Being vague is not the same as being graceful and delaying the eventual no will only make it that much harder and the recipient that much more resentful. The No Repertoire Remember, essentialists don't say no just occasionally. It is a part of their regular repertoire. To consistently say no with grace then, it helps to have a variety of responses to call upon. Following are eight responses you can put in your no repertoire.

The Awkward Pause (24:14)

1. The Awkward Pause Instead of being controlled by the threat of an awkward silence, own it. Use it as a tool. Count to three before delivering your verdict. Or, if you get a bit more bold, simply wait for the other person to fill the void.

The Soft No (24:39)

2. The Soft No or the No But I recently received an email inviting me to coffee. I replied "I am consumed with writing my book right now, but I would love to get together once the book is finished. Let me know if we can get together towards the end of the summer." Email is also a good way to start practicing saying no but because it gives you the chance to draft and redraft your no to make it as graceful as possible. Plus, many people find that the distance of email reduces the fear of awkwardness. 3. Let Me Check My Calendar and Get Back to You One leader I know found her time being hijacked by other people all day. A classic non-essentialist, she was capable and smart and unable to say no. And as a result, she soon became a go-to person. People would run up to her and say "Could you help with X Project?" Meaning to be a good citizen, she said yes. But soon she felt burdened with all of these different agendas. Things changed for her when she learned to use a new phrase. "Let me check my calendar and get back to you." It gave her the time to pause and reflect and ultimately reply that she was regretfully unavailable. It enabled her to take back control of her own decisions rather than be rushed into a yes when she was asked.

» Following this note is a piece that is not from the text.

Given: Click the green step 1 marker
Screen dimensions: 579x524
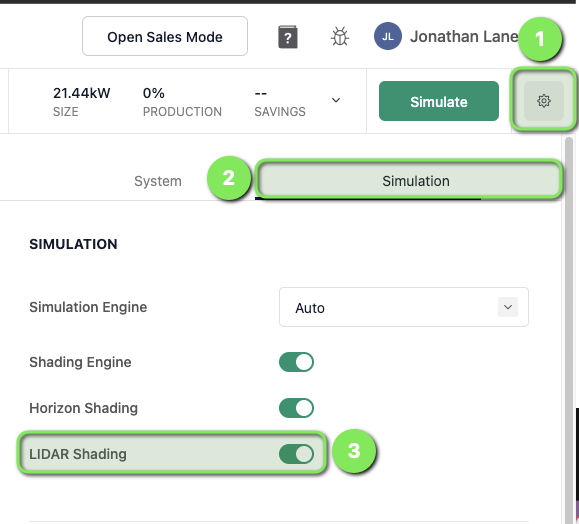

Use Email Bouncebacks (26:05)

4. Use Email Bouncebacks It is totally natural and expected to get an autoresponse when someone is traveling or out of the office. Really, this is the most socially acceptable no there is. People aren't saying they don't want to reply to your email. They're just saying they can't get back to you for a period of time. So why limit these to vacations and holidays? When I was writing this book, I set an email bounceback with the subject line "In Monk Mode". The email said "Dear friends, I am currently working on a new book which has put enormous burdens on my time. Unfortunately, I am unable to respond in the manner I would like. For this, I apologize. Greg." And guess what? People seem to adapt to my temporary absence and non-responsiveness just fine. 5. Say "Yes". What should I deprioritize? Saying "No" to a senior leader at work is almost unthinkable, even laughable, for many people. However, when saying "Yes" is going to compromise your ability to make the highest level of contribution to your work, it is also your obligation. In this case, it is not only reasonable to say "No", it is essential. One effective way to do that is to remind your superiors what you would be neglecting if you said "Yes" and force them to grapple with the trade-off. For example, if your manager comes to you and asks you to do "X", you can respond with "Yes, I am happy to make this the priority". Which of these other projects should I deprioritize to pay attention to this new project? Or simply say "I would want to do a great job, and given my other commitments, I wouldn't be able to do a job I was proud of if I took this on". I know a leader who received this response from a subordinate. There was no way he wanted to be responsible for disrupting this productive and organized employee. So he took the non-essential work project back and gave it to someone else who was less organized.

Say It with Humor (28:13)

6. Say it with humor I recently was asked by a friend to join him in training for a marathon. My response was simple, "Nope". He laughed a little and said "Ah, you practice what you preach. Just goes to show how useful it is to have a reputation as an essentialist".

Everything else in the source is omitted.